• SET OF TASKS
a. In the EFCH discussion, why does EFCH have no reportable business segments?
b. Continue the EFCH discussion from its final sentence, keeping its style and subject.

BEGIN TEXT SECTION

The following discussion and analysis of EFCH’s financial condition and results of operations for the fiscal years ended December 31, 2010, 2009 and 2008 should be read in conjunction with Selected Financial Data and EFCH’s audited consolidated financial statements and the notes to those statements.

All dollar amounts in the tables in the following discussion and analysis are stated in millions of US dollars unless otherwise indicated.

Business

EFCH, a wholly-owned subsidiary of EFH Corp., is a Dallas, Texas-based holding company that conducts its operations almost entirely through its wholly-owned subsidiary, TCEH. TCEH is a Dallas-based holding company for subsidiaries engaged in competitive electricity market activities largely in Texas, including electricity generation, wholesale energy sales and purchases, commodity risk management and trading activities and retail electricity sales. Key management activities, including commodity risk management, are performed on an integrated basis; consequently, there are no reportable business segments.

END TEXT SECTION
BEGIN GIVEN INFORMATION

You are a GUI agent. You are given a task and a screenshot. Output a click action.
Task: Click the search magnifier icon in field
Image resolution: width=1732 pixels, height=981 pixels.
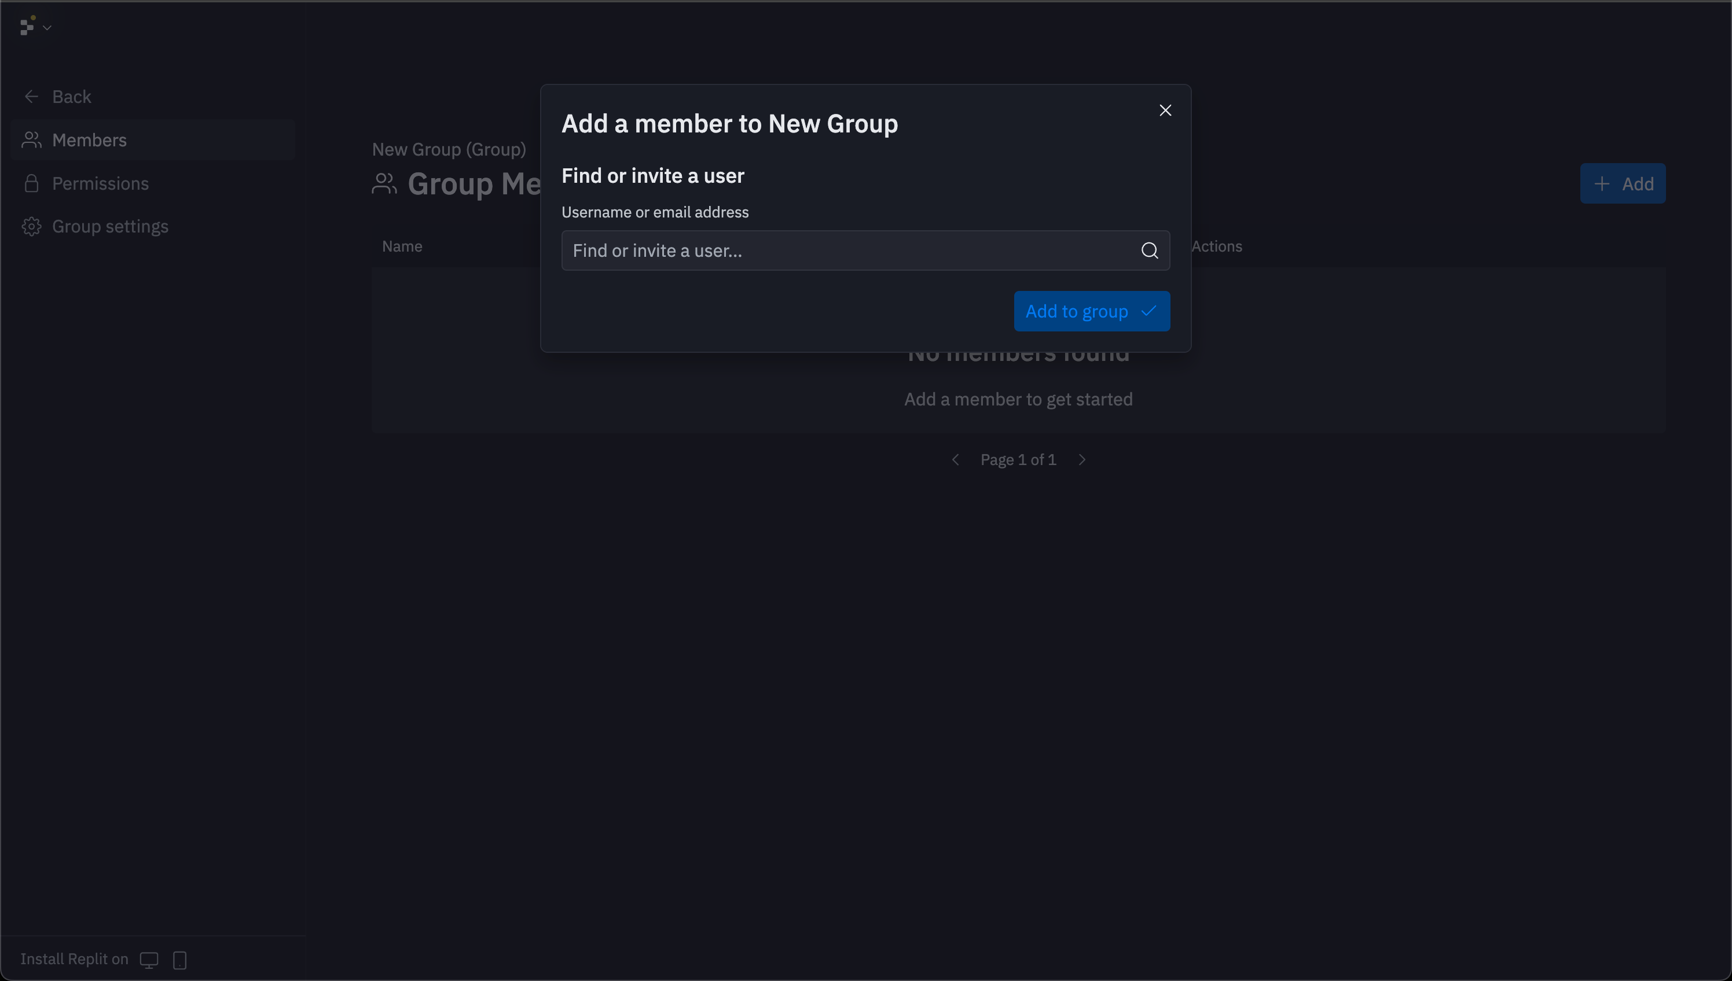pos(1149,251)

END GIVEN INFORMATION

• THE RESULTS
a. Key management activities, including commodity risk management, are performed on an integrated basis.

b.
Significant Activities and Events

Natural Gas Prices and Long-Term Hedging Program — TCEH has a long-term hedging program designed to reduce exposure to changes in future electricity prices due to changes in the price of natural gas. Under the program, the company has entered into market transactions involving natural gas-related financial instruments, and as of December 31, 2010, has effectively sold forward approximately 1.0 billion MMBtu of natural gas (equivalent to the natural gas exposure of approximately 125,000 GWh at an assumed 8.0 market heat rate) for the period from January 1, 2011 through December 31, 2014 at weighted average annual hedge prices ranging from $7.19 per MMBtu to $7.80 per MMBtu.

These transactions, as well as forward power sales, have effectively hedged an estimated 62% of the natural gas price exposure related to TCEH’s expected generation output for the period beginning January 1, 2011 and ending December 31, 2014 (on an average basis for such period and assuming an 8.0 market heat rate). The hedges were entered into with the continuing expectation that wholesale electricity prices in ERCOT will be highly correlated with natural gas prices, which is expected to be the marginal fuel for the purpose of setting electricity prices approximately 75% to 90% of the time. If the correlation changes in the future, the cash flows targeted under the long-term hedging program may not be achieved.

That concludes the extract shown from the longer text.